TCZ, as monotherapy or combination therapy, has also shown to be effective as first-line therapy in newly diagnosed treatment-naïve patients with RA. In U-Act-Early [42], a recently published randomized, multicenter, three-parallel-arm, double-blind, treat-to-target study, DMARD-naïve patients were allocated to start on TCZMONO, TCZCOMBI or MTX therapy. Both TCZ strategies were found to be more effective in achieving sustained remission (TCZCOMBI 86 %, TCZMONO 83 %) compared to MTX (44 %, p < 0.001). This study endorses the immediate initiation of TCZ in early RA, with or without MTX, when used in a treat-to-target approach, including tapering of medication when remission is achieved.

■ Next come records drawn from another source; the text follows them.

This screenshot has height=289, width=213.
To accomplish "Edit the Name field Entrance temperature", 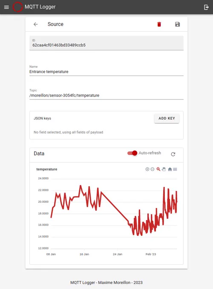I will [107, 72].
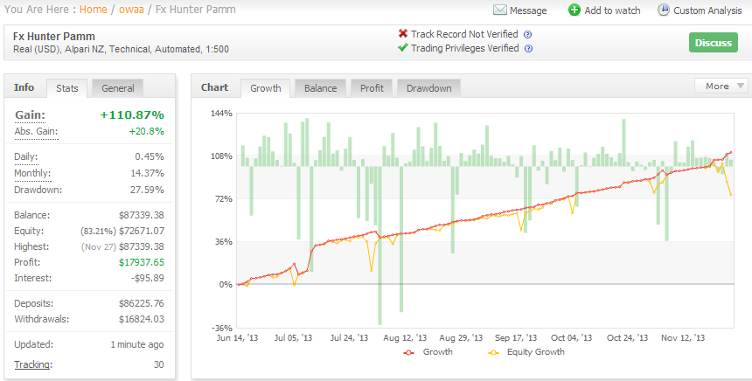Click the green Discuss button
Viewport: 752px width, 381px height.
click(x=714, y=43)

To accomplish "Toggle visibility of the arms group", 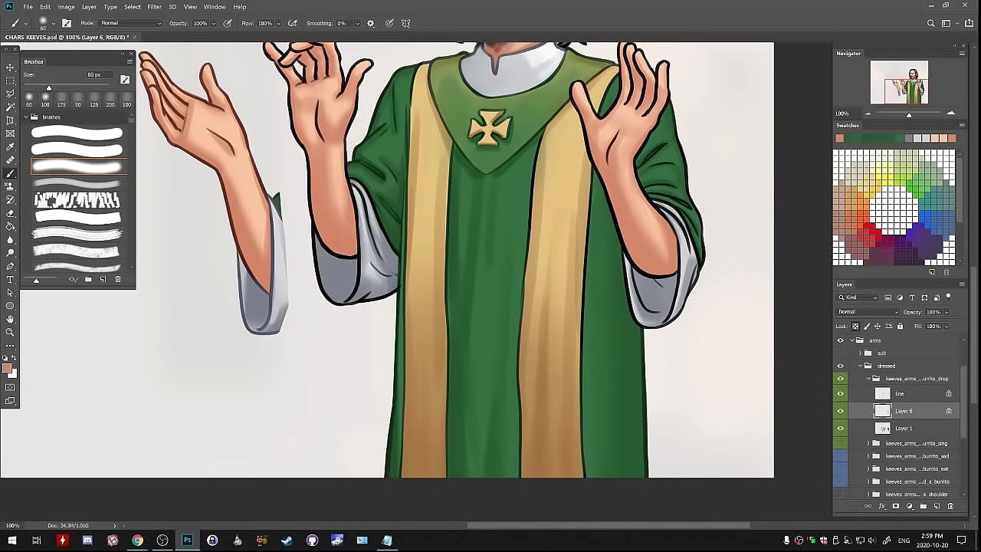I will point(840,340).
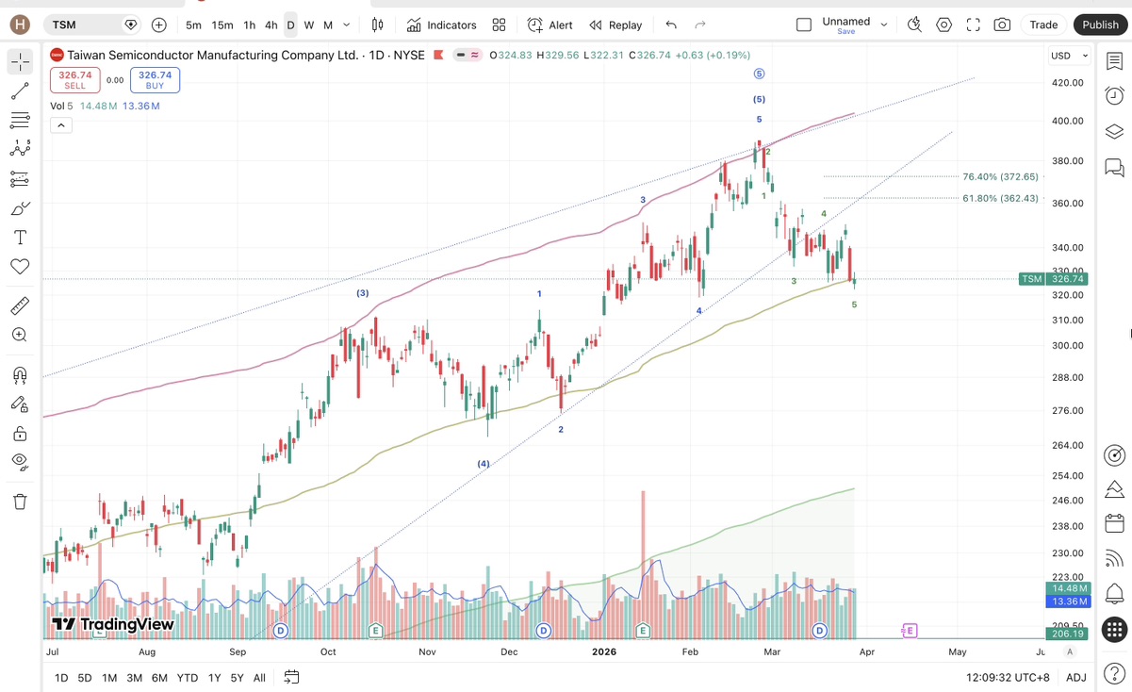The height and width of the screenshot is (692, 1132).
Task: Open the Fibonacci retracement tool group
Action: pyautogui.click(x=20, y=120)
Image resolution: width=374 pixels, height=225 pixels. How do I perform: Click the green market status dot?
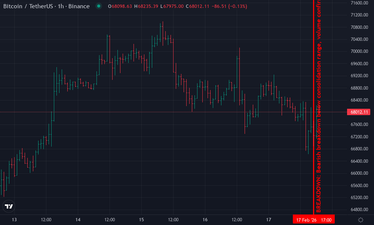(98, 6)
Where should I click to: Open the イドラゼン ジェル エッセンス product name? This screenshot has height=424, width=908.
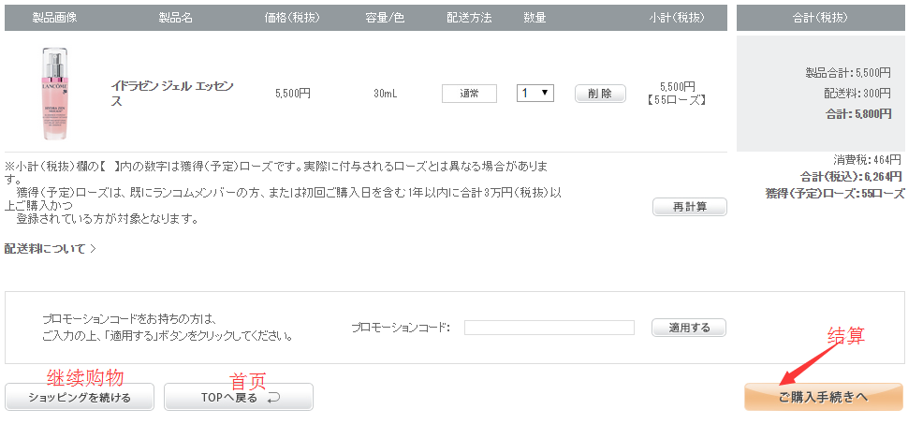(x=172, y=93)
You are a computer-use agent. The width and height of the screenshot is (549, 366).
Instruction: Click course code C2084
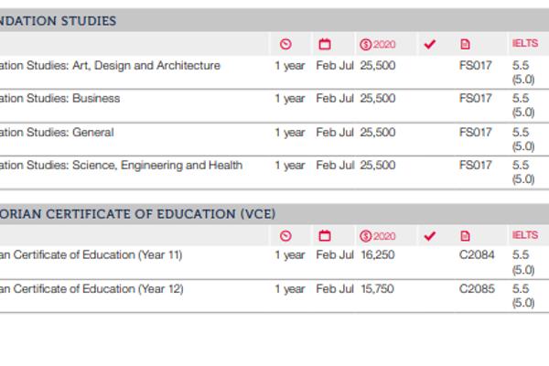pyautogui.click(x=476, y=255)
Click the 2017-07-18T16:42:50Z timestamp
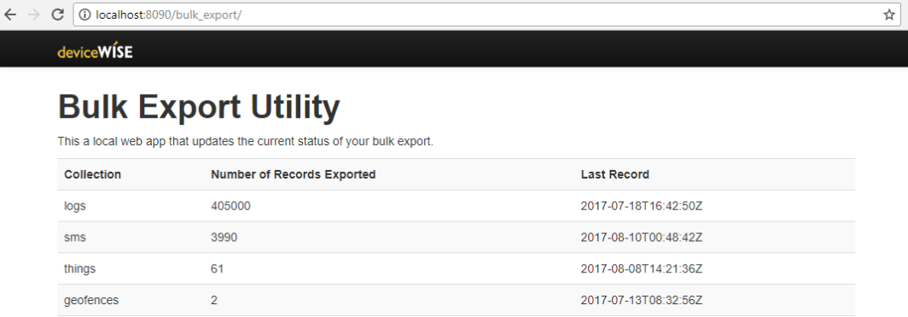Screen dimensions: 908x317 (x=642, y=206)
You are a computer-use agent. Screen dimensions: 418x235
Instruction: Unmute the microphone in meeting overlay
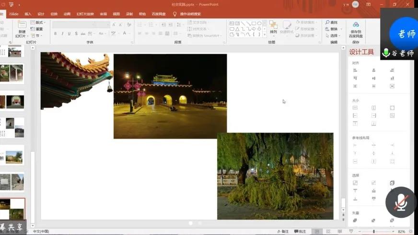click(400, 202)
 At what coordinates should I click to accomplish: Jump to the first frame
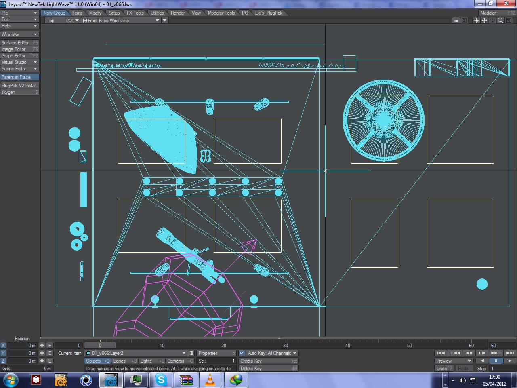click(441, 353)
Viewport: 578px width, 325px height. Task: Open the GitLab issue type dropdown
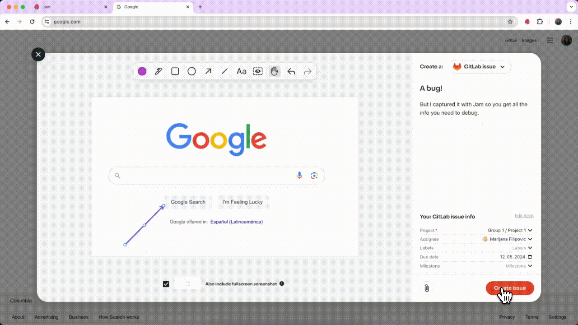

Several weaknesses are apparent in this meta-analyses, which will be addressed. First, studies included in our review were heterogeneous in respect to csDMARD therapy. The majority used MTX monotherapy [10, 12, 1417, 19] as control therapy; however, in four studies [11, 13, 18, 20] several csDMARDs were permitted. Furthermore, MTX was given at a lower dose in Japanese studies [11, 15] compared to studies performed in Caucasian populations [10, 12, 14, 16, 17, 19] because of the different health regulations. Second, the treatment efficacy of TCZ as assessed using the DAS28 should be interpreted with caution because of the prominent effect of IL-6 inhibition by TCZ on APR, which can lead to exaggerated response rates when compared to csDMARD or other bDMARD therapies. Thus, we also used ACR response criteria for evaluating efficacy, which yielded similar findings when compared to DAS28, endorsing the superiority of switching to TCZMONO or TCZCOMBI therapy compared to continuing csDMARD therapy. Third, studies also differed with respect to study duration. Sensitivity analyses were performed to assess whether studies with follow up shorter or longer than 24 weeks reported systematically different treatment effects. In general, the effect estimates and the between-study variation did not change significantly and thus, does not change our previous conclusions. However, it may indicate that other factors such as demographic characteristics (e.g., early versus established RA) and prior DMARD use (e.g., MTX-naïve versus non-naïve patients) probably contribute more to the heterogeneity. Unfortunately because of the limited number of studies included in this review, we were not able to explore these potential sources of between-study variability.

Conclusions

In conclusion, in the management of active RA, switching to TCZMONO is a good option for patients who cannot tolerate csDMARDs, whereas similar efficacy can be expected compared to TCZCOMBI therapy. Although TCZCOMBI is marginally superior to TCZMONO in terms of achieving DAS28 < 2.6 and ACR50 response, this is at the cost of a significantly increased risk of SAEs. TCZ is the first biologic agent to show comparable efficacy when used as monotherapy or combination therapy.